* **GIVEN TEXT**
● ● ●

How Password Hashing Works

A practical guide to bcrypt, SHA, Argon2, and the algorithms that protect your passwords

Why Hash Passwords?

Imagine you're running a web application with 10,000 users. Every one of them trusts you with their password. Now imagine an attacker gets access to your database. If you stored those passwords in plaintext, every single account is instantly compromised -- and since people reuse passwords, their email, bank, and social media accounts might be too.

This isn't hypothetical. It has happened over and over:

  • RockYou (2009) -- 32 million passwords stored in plaintext. The full list was leaked and became the de facto wordlist for password cracking tools.
  • LinkedIn (2012) -- 6.5 million password hashes leaked, using unsalted SHA-1. Most were cracked within days.
  • Adobe (2013) -- 153 million accounts exposed, using reversible encryption (3DES-ECB) instead of hashing. The identical ciphertexts revealed which users shared the same password.

The solution is hashing -- running the password through a one-way mathematical function that produces a fixed-length output. You store the hash, not the password. When a user logs in, you hash what they type and compare it to the stored hash. If they match, the password was correct.

The key property of a good hash function is that it's a one-way street: easy to compute the hash from a password, but computationally infeasible to recover the password from the hash.

Hash vs. encryption -- a common confusion. Encryption is reversible: if you have the key, you can get the original data back. Hashing is not. There is no key, no way to "decrypt" a hash. That's exactly what makes it suitable for passwords -- even if an attacker steals the hashes, they can't reverse them.

● ● ●

* **EXTRACTED DATA**
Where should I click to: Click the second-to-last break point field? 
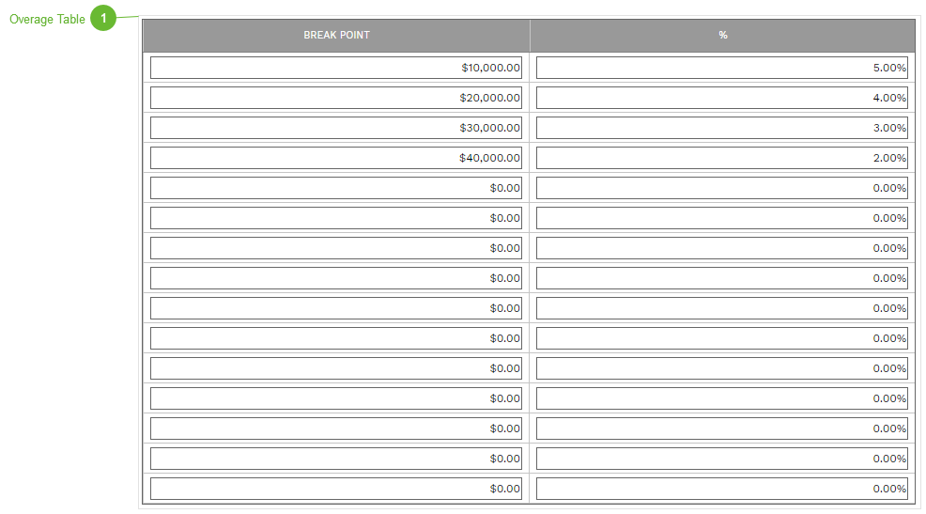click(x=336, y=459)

● ● ●

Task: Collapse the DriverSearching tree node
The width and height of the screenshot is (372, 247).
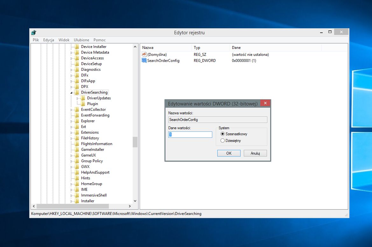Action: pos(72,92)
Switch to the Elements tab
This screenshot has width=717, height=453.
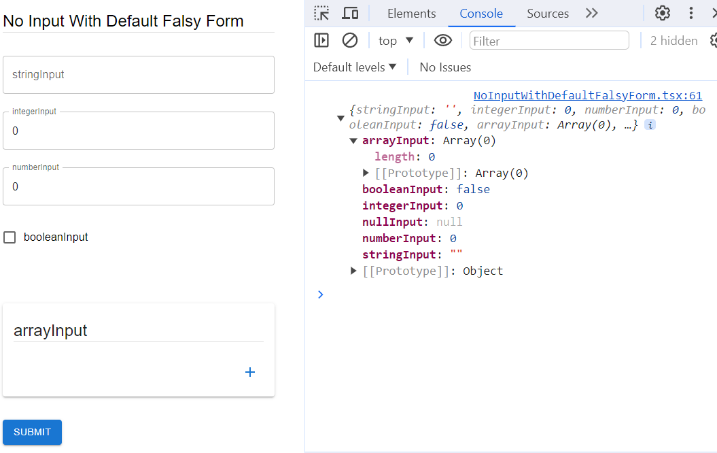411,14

● ● ●

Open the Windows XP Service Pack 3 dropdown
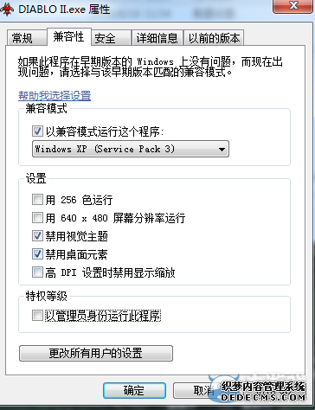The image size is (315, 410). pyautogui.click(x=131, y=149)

● ● ●

* **ACTIONS TO TAKE**
1. In the password hashing guide, rewrite the passage from "Why Hash Passwords?" to "cracked within days.", changing "plaintext" to "cleartext".
2. Answer these questions using the password hashing guide:
(a) How many passwords did RockYou store in plaintext?
(b) What algorithm did LinkedIn use for its leaked password hashes?
(c) What did Adobe use instead of hashing?

* **ANSWERS FOR THE TASKS**
1.
Why Hash Passwords?

Imagine you're running a web application with 10,000 users. Every one of them trusts you with their password. Now imagine an attacker gets access to your database. If you stored those passwords in cleartext, every single account is instantly compromised -- and since people reuse passwords, their email, bank, and social media accounts might be too.

This isn't hypothetical. It has happened over and over:

  • RockYou (2009) -- 32 million passwords stored in cleartext. The full list was leaked and became the de facto wordlist for password cracking tools.
  • LinkedIn (2012) -- 6.5 million password hashes leaked, using unsalted SHA-1. Most were cracked within days.

2.
(a) 32 million.
(b) Unsalted SHA-1.
(c) Reversible encryption (3DES-ECB).